Cholecalciferol, or Vitamin D3 is a fat soluble, steroidal hormone, that is sometimes mis-represented as a ‘vitamin, or enzyme co-factor.’ The precursors to Vitamin that is found in food, and production of Vitamin D3 from these precursors requires exposure to UV light, found in abundant sunshine.
Vitamin D exists in several inactive precursor forms, each with a different level of activity. The liver and kidney are involved in the production of active vitamin D.

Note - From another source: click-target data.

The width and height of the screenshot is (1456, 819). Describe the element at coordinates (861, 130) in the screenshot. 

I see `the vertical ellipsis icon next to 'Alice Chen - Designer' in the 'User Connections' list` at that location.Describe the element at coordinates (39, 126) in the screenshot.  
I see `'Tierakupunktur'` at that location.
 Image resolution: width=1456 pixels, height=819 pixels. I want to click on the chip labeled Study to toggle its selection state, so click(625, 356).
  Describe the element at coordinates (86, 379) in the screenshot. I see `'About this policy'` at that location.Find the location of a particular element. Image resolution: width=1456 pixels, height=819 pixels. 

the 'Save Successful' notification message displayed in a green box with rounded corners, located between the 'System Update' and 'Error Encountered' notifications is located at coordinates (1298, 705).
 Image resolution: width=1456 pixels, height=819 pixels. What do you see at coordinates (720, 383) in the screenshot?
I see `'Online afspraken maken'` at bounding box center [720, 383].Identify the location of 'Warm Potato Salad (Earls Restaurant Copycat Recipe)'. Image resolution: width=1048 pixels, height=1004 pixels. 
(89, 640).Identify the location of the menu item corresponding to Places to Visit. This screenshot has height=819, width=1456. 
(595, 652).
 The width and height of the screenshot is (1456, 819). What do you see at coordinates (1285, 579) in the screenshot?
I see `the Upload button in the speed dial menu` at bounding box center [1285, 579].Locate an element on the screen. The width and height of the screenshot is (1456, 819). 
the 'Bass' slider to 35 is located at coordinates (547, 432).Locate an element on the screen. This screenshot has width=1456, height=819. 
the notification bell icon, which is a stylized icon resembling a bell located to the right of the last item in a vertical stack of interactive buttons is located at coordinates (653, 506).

The major biologic function of vitamin D is to maintain normal blood levels of calcium and phosphorus. Essential to calcium absorption, vitamin D helps to form and maintain strong bones, but the many other actions of Vitamin D are far more interesting. Acting on the cell nucleus, Vitamin D is involved in genetic expression, and it is in this role that it is important in the immune system and in the prevention of cancer.
Current research indicates vitamin D deficiency is involved in prevention of seventeen varieties of cancer as well as heart disease, stroke, hypertension, autoimmune diseases, diabetes, depression, chronic pain, osteoarthritis, osteoporosis, muscle weakness, muscle wasting, birth defects, and periodontal disease.
What is important to note about Cholecalciferol is that deficiencies haves been found to cause colon, breast and prostate cancer, a variety of auto-immune diseases(1), and the doses necessary to prevent these disorders is approximately 5 times the minimum daily requirement or “RDA.”
The reduction in the incidence of breast cancer, alone, is estimated to be 50%.(2) Recommended intake of Vitamin D3 is thought to be 2000 IU/day, or more. Thought to decrease the risk of type 1 diabetes, cardiovascular heart disease and autoimmune diseases, the ‘safe or desired’ blood level of Vitamin D is being reconsidered. (3) Direct association between the incidence of MS has been seen in a homogenous population in Australia (4), and serum Vitamin D levels were found to be a risk factor in the development of multiple sclerosis.(5)
Vitamin D is a selective regulator of the immune system, and therapeutic use has been demonstrated to inhibit the development of autoimmune diseases, (6) and Vitamin D has been shown to decrease the risk of developing MS by 40%(7)
As educated and reasonable practitioners, we should be fast to recognizing the risk-reward ratio of the use of Vitamin D, in this way.
Information is becoming increasingly available on the importance of cholecalciferol. In recommending this to your patients, it is of vital importance that they use the proper form, which is labeled “Vitamin D-3.”
NOTE: Vitamin D is lipid soluble and should be taken with oil. Fish oil capsules work well. The recommended daily dosage is 2000 IU per day, and it can be expected to cause some dyspepsia, initially.
- Peterlik M & Cross HS: Dysfunction of the vitamin D endocrine system as common cause for multiple malignant and other chronic diseases. Anticancer Res: 26(4A: 2581-9, 2006.
- Garland CF, Gorham ED, Morhr SB et al: Vitamin D and prevention of breast cancer: Pooled analysis. J Steroid Biochem Mol Biol 103:(3-5):703-11, 2007.
- Holick MF: Vitamin D: important for prevention of osteoporosis, cardiovascular heart disease, type 1 diabetes, autoimmune diseases, and some cancers. South Med J 10:1024-7, 2005.
- Tajouri L, Ovcaric M, Curtain R, et al: Variation in the vitamin D receptor gene is associated with multiple sclerosis in an Australian population. J Neurogenet 19:25-38, 2005.
- Munger KL, Levin LI, Hollis BW et al: Serum 25-hydroxyvitamin D levels and risk of multiple sclerosis. JAMA 23:2832-8, 2006.
- Cantorna MT, and Mahan BD: D-hormone and the immune system. J Rheumatol Suppl 76:22-10, 2005.
- Brown SJ: The role of vitamin D in multiple sclerosis. Ann Pharmacother 6:1158-61, 2006.